It became a familiar sight as a cap for milk bottles, and a popular packaging for dairy products, baked foodstuffs, and frozen food.

Star House-Foil and Star Garden Foil were marketed for the housewife and the gardener.

Because the foil could be produced in a range of thicknesses to suit the customer, it found applications in many industries, including shipbuilding, aircraft manufacture, electronics, and engineering construction.

Its many applications in electronics included foil for capacitors, cable screening and transformer windings.

Star foil was supplied in reels of up to 56 inches wide, the widest foil made in the UK. It could be laminated to paper, film, or board, and readily accepted colouring, or printing.

Other applications included rigid foil containers (‘Sealway’ containers) for the bakery trade to house cakes or meat pies, and for convenience food.

It also found a use in the decorating trade as ‘Star Wall Foil’, an effective protection against damp.

Reducing foil thickness in the rolling mill.

Double foil rolling.

The foil sold extremely well, and by 1946, 50 tonnes were produced each week.

In the mid 1960s further extensions were made to the Marston Road site, extending it the Penn Road, with a new entrance at number 97 Penn Road.

Additional premises were acquired in Sedgley Street, Wolverhampton, Primrose Avenue, Fordhouses, and in 1956 at Bridgnorth, making the firm the largest manufacturer of aluminium foil in Britain.

By 1961 the company had over 1,000 employees.


Star foil became a household name, and sales greatly increased. From the two rolling mills at Wolverhampton and Bridgnorth, the company's fleet of lorries delivered foil to all parts of the country, and directly to Europe via the cross-channel ferries.

The new factory extension on the Penn Road.

The finished product coming off the rolling mill.

The company ran a successful sports and social club at 72 Temple Street, Wolverhampton. It was above the Palais de Dance.
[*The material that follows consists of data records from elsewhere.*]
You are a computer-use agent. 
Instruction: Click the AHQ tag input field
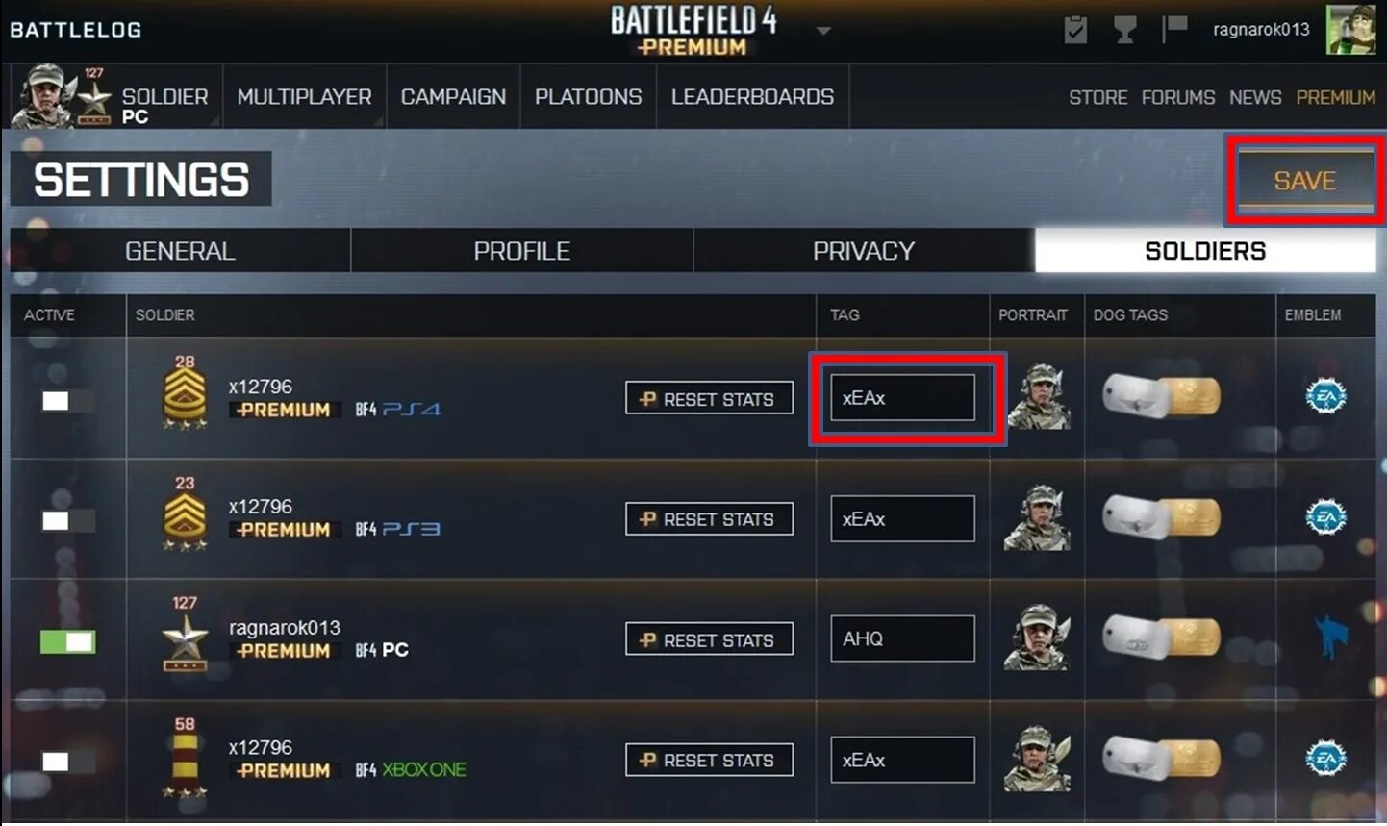[x=902, y=638]
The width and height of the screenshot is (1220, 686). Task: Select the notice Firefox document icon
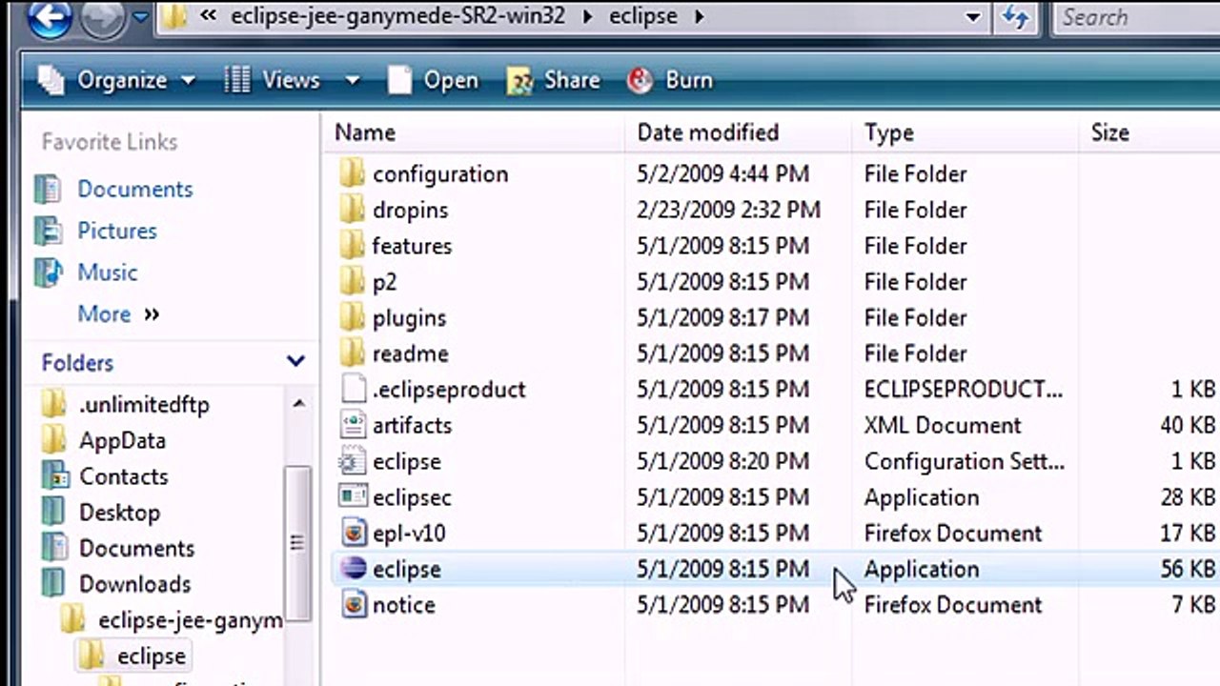(353, 605)
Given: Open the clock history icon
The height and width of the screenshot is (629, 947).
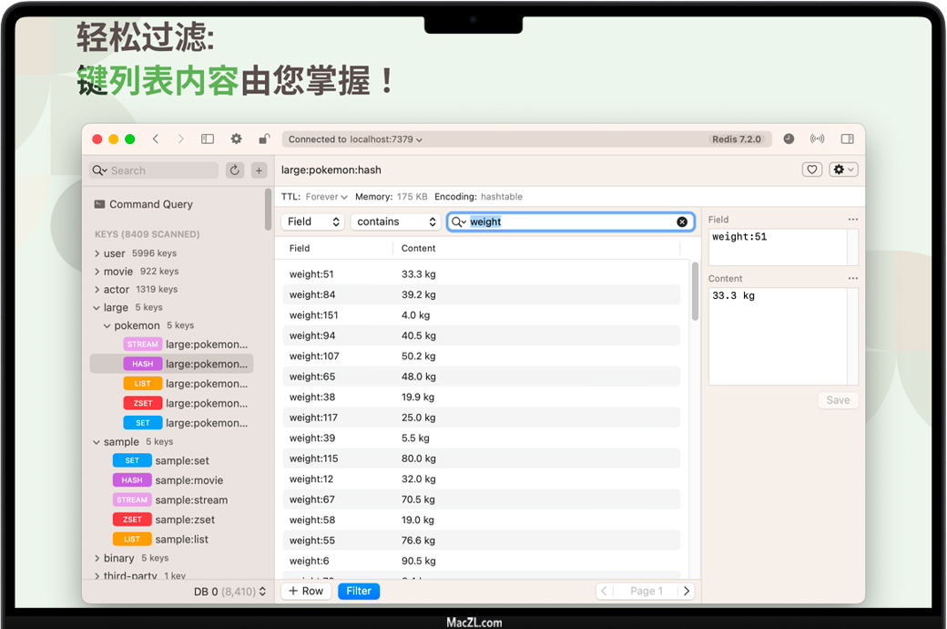Looking at the screenshot, I should 789,139.
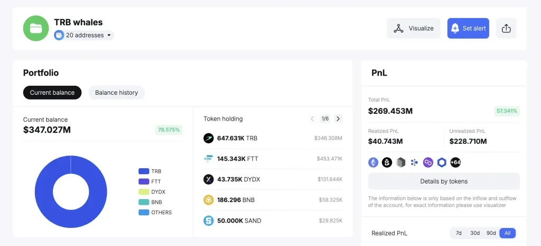The image size is (541, 246).
Task: Open Details by tokens
Action: (x=444, y=181)
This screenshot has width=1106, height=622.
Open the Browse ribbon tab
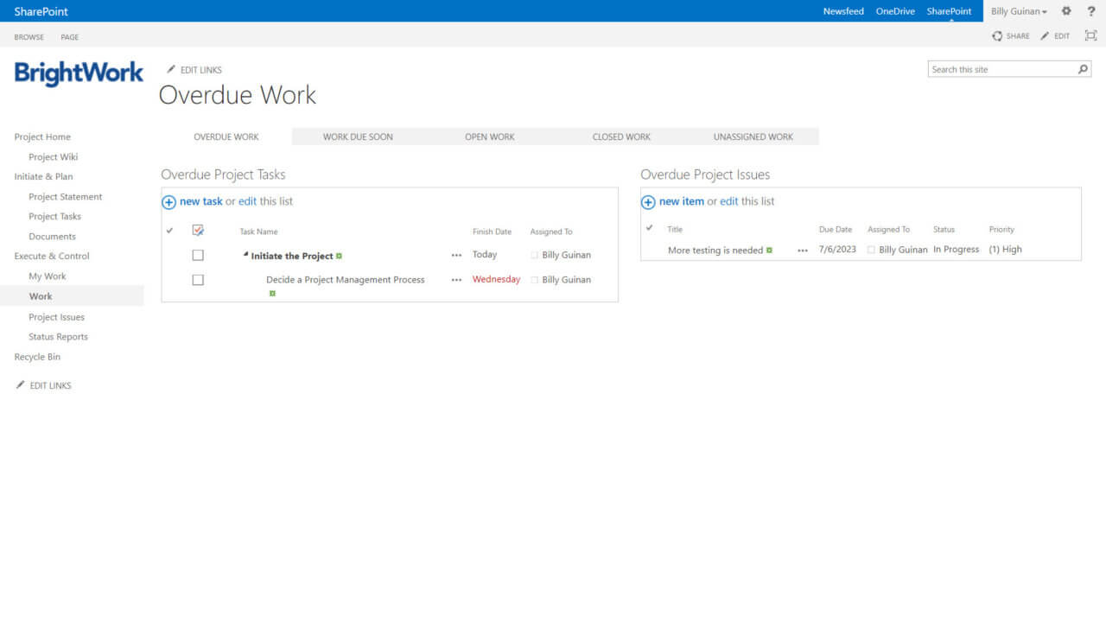[x=29, y=36]
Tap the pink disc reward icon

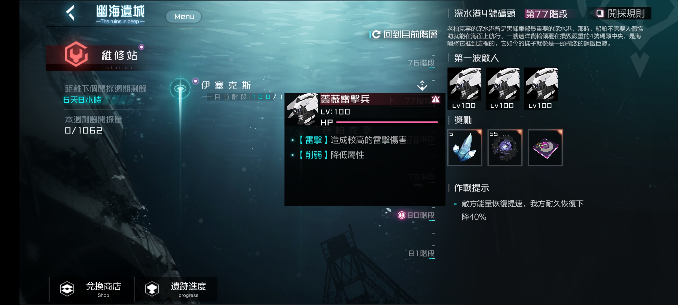[x=545, y=147]
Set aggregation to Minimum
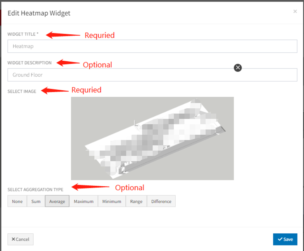Image resolution: width=304 pixels, height=251 pixels. [x=112, y=202]
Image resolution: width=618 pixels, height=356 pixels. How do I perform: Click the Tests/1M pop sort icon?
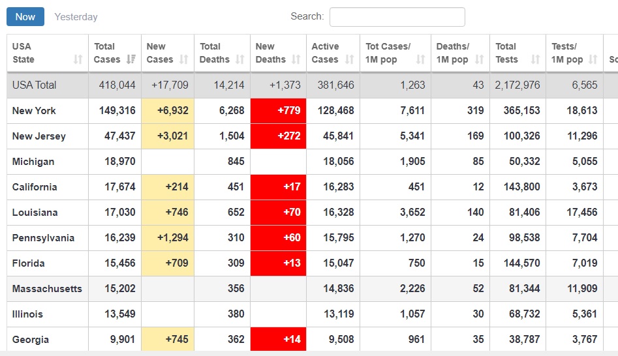[593, 59]
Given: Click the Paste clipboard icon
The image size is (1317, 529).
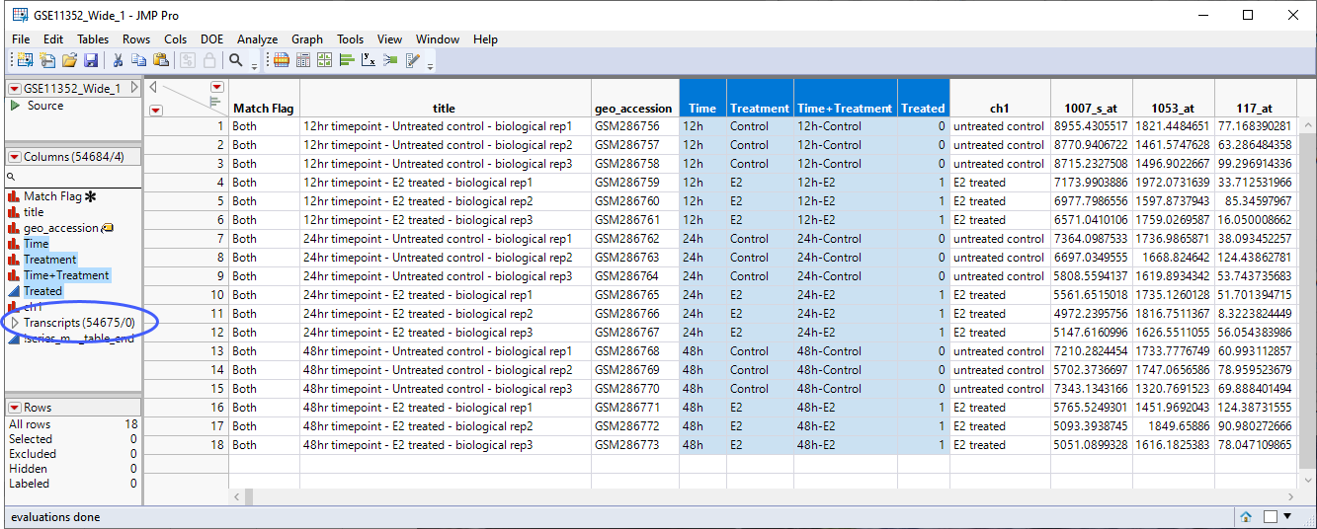Looking at the screenshot, I should (x=160, y=60).
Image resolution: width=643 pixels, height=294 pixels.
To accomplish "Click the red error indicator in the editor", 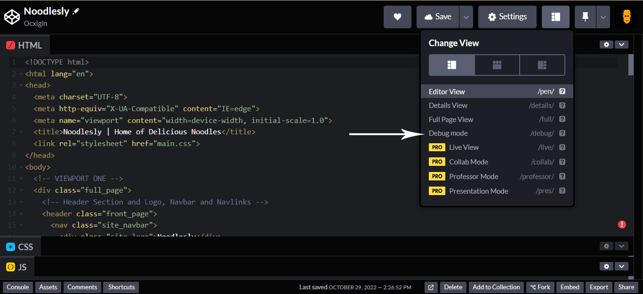I will 622,225.
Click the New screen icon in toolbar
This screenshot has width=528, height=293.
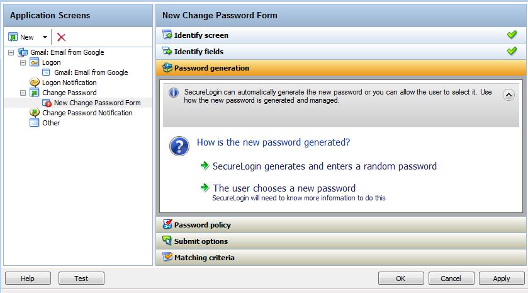(x=13, y=37)
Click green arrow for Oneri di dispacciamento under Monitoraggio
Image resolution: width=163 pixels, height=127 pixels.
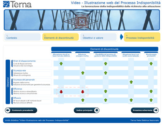151,64
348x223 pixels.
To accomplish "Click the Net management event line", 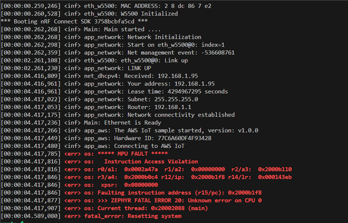I will click(x=117, y=53).
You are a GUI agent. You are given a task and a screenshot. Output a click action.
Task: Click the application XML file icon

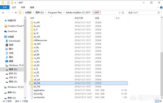pos(32,90)
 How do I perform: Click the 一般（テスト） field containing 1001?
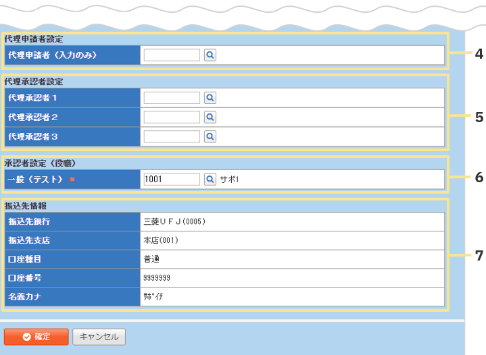point(172,180)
The works at Wolverhampton continued to operate in parallel with Bridgnorth until 1981 when the decision was taken to concentrate production at Bridgnorth. This resulted in the closure of the Wolverhampton factory.

In 1996 production at Bridgnorth exceeded 1,000 tonnes per week. A lot of investment has been made at the site, including a new hot mill, slitting line, and annealing furnace.

In 2000 the business merged with the Canadian company Alcan, and in 2001 the Bridgnorth factory, now called Bridgnorth Aluminium, was acquired by Elval S.A., the sole Greek producer of flat rolled aluminium products.

A slab of aluminium enters the hot mill at the start of the rolling process.

A final view of a rolling mill.

An advert from 1959.

An advert from 1972.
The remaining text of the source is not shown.